**Goal of the exercise:** Go through the lines below and tally those containing the string "computer". Respond with the number only.

**Recorded data:**
****************
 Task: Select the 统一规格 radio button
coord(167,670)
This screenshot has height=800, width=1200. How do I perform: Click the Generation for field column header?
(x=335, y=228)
****************
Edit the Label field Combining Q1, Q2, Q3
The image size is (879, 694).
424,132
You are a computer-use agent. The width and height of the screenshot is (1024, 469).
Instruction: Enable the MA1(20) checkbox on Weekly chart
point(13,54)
****************
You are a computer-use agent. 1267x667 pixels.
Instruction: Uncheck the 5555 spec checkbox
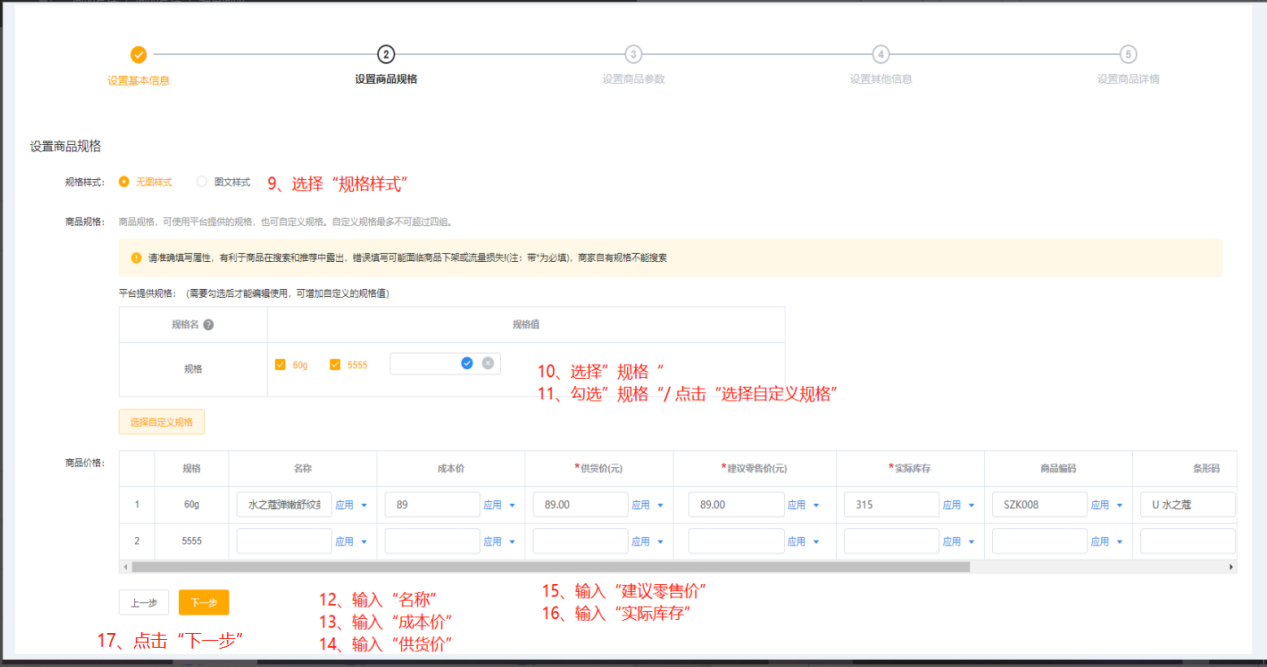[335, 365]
****************
**Exercise result:** 2